The BBWAA confirmed what most already expected Tuesday by tabbing Justin Verlander as the 2011 American League Cy Young award winner. Verlander was absolutely dominant in 2011, pacing both circuits with 24 wins, a 2.40 ERA, and an astonishing 251 IP. Verlander similarly dominated ballots by receiving all 28 first-place votes for a perfect total of 196 points, according to the BBWAA’s tabulation system. Rounding out the top-five were Jered Weaver, James Shields, CC Sabathia, and in a bit of a head-scratcher, Verlander’s teammate and closer Jose Valverde.
There are just shy of a million ways to quantify just how incredible Verlander’s season was, so just let me highlight a few of those most noticeable.
Verlander’s 24 wins marked the second time he had led his league in victories (he led the league in starts both seasons), and were the most by a major league pitcher since Randy Johnson posted an identical 24-5 mark with the Diamondbacks in 2002. They were also the most in the AL since Bob Welch won a staggering 27 games for the A’s in 1990. Verlander’s 29 decisions accounted for 85.3 percent of his starts, well above the major league mark of 70.9 percent.
The decision percentage is certainly a huge testament to the quality with which Verlander pitches, but more so serves notice to his durability. The 2011 season marked the fifth-straight season Verlander had tossed 200-plus innings, and the sixth-straight in which he’d made 30 or more starts. In fact, the Goochland, Va. native has worked six or more innings in his last 42 starts, dating back to a 6-2 loss at the hands of the New York Yankees that saw Verlander work only five frames on Aug. 17, 2010. This ties Verlander with the remarkable Roy Halladay for 10th longest such streak.
In a similar vein, and with a hat tip to Aaron Gleeman of NBC Sports’ Hardball Talk (who in turn tipped his hat to me), Verlander holds the longest streak of all time when it comes to games with 100-plus pitches. That streak is currently active at 52 games, which absolutely obliterates the nearest competition from the Big Unit, whom held separate streaks at 37 and 38.
So we get it, Verlander is remarkably durable. Now lets have a look at what comes along for the ride on this workhorse.

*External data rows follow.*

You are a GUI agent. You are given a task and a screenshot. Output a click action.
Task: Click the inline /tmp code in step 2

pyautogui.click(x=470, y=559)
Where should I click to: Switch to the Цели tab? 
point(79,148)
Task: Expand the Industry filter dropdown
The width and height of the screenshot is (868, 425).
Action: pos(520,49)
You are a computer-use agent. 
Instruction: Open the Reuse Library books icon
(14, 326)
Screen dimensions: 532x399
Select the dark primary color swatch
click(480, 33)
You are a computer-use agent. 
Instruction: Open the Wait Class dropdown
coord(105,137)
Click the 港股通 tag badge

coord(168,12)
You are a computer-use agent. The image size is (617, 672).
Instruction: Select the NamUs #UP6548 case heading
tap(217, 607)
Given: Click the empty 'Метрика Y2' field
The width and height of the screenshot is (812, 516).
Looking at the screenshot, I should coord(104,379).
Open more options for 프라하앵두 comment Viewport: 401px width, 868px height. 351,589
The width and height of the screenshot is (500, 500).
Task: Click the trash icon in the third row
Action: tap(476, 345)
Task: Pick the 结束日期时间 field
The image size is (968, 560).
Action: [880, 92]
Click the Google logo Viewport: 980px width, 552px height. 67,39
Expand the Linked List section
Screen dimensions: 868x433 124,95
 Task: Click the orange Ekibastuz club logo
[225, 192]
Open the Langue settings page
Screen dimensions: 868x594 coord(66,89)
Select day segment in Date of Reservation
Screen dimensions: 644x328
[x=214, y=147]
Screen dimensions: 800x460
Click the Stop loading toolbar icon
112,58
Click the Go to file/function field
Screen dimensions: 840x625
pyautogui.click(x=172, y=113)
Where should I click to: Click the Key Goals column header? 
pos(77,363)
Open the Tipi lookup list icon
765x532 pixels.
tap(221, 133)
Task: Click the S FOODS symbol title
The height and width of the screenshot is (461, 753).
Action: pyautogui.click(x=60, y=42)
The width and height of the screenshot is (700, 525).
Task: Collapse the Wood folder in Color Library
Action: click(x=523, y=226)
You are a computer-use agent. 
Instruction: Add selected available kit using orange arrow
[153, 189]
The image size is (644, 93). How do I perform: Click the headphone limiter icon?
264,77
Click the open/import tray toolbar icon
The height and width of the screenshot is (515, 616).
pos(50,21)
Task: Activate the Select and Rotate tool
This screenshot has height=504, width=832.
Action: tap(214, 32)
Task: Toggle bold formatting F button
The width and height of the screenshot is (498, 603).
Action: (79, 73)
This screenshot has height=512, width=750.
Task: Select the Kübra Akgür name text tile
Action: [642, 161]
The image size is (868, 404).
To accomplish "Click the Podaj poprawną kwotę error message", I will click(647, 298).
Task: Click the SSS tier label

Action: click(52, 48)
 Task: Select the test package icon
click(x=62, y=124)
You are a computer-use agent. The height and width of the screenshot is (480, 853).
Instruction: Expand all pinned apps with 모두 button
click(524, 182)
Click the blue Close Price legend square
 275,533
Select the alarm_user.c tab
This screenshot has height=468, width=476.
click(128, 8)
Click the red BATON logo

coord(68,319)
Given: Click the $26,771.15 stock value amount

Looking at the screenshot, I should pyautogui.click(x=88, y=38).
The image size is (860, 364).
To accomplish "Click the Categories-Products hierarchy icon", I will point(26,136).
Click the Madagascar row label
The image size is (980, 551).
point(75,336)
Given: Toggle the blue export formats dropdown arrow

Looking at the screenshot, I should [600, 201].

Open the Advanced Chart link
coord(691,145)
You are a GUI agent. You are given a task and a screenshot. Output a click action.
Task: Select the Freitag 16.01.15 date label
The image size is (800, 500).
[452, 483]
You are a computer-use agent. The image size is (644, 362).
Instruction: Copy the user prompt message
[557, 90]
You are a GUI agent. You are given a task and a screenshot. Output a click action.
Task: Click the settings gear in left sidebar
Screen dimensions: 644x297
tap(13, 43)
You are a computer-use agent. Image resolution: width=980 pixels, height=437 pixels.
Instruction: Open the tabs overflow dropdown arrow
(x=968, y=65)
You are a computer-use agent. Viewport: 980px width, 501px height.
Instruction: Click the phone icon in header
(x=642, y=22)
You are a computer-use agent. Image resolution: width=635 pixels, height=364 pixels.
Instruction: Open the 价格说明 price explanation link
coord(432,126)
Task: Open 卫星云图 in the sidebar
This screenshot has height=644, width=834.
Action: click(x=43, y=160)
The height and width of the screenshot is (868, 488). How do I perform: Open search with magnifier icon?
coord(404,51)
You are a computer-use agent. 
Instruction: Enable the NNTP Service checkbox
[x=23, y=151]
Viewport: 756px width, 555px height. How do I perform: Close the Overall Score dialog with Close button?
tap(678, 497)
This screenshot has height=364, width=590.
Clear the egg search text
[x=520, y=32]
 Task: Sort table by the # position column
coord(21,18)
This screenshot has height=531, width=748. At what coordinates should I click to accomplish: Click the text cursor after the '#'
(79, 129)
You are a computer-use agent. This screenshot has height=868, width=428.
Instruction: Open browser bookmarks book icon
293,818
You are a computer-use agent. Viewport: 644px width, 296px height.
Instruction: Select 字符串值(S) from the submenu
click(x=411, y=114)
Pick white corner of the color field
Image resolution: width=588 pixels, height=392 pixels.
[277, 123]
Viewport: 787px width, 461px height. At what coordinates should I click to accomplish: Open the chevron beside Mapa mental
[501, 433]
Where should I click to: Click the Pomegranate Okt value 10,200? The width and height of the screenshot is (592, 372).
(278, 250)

There’s a number of reasons why Verlander was so difficult to hit in 2011. For one, Verlander has three above-average offerings which he can use to work off his fastball, which registered an average of at least 95-miles-per-hour for the third-straight season, and fifth of Verlander’s seven big league campaigns. For as good as his fastball is, the lanky Old Dominion grad didn’t rely on it too heavily, only tossing it 57 percent of the time in 2011, a career low. Verlander supplemented with his changeup and curveball, tossing them a combined 34.6 percent of the time while mixing in a slide piece every now and then as well. In that sense, a tip of the hat not only goes to Verlander, but also to Alex Avila and any other battery mate Justin had for mixing up the arsenal a bit. After all, a high-90s fastball has to be much harder to hit when it’s not seen as often.
Also, Verlander held left-handed hitters to a stunning .174/.233/.271 line this season, which was good, or perhaps more accurately bad for a .504 OPS. Again, we’re talking about opposite-handed hitters flailing away at Drew Butera-like stat lines. For some context, left-handed hitters combined to hit righties at a .262/.331/.412 clip. In other words, the average left-handed hitter in the major leagues versus right handed pitchers was Johnny Damon, and Verlander made them collectively look like corncobs, you guys. Right-handed hitters had better, but still well below league-average luck against Verlander as well, as they combined for a .215/.253/.364 triple-slash, which was still nearly 100 points below the league average .695 mark. All told, Verlander allowed a .555 OPS to opposing hitters, while the league average mark stood at .720, a stunning 165 point difference.
The BBWAA also passed along the following tidbits:
Verlander is the ninth unanimous winner in AL history, and fourth Detroit Tiger.
Verlander is the first AL winner who had also won AL Rookie of the Year honors.
Obviously, Verlander was in a league all to himself this season.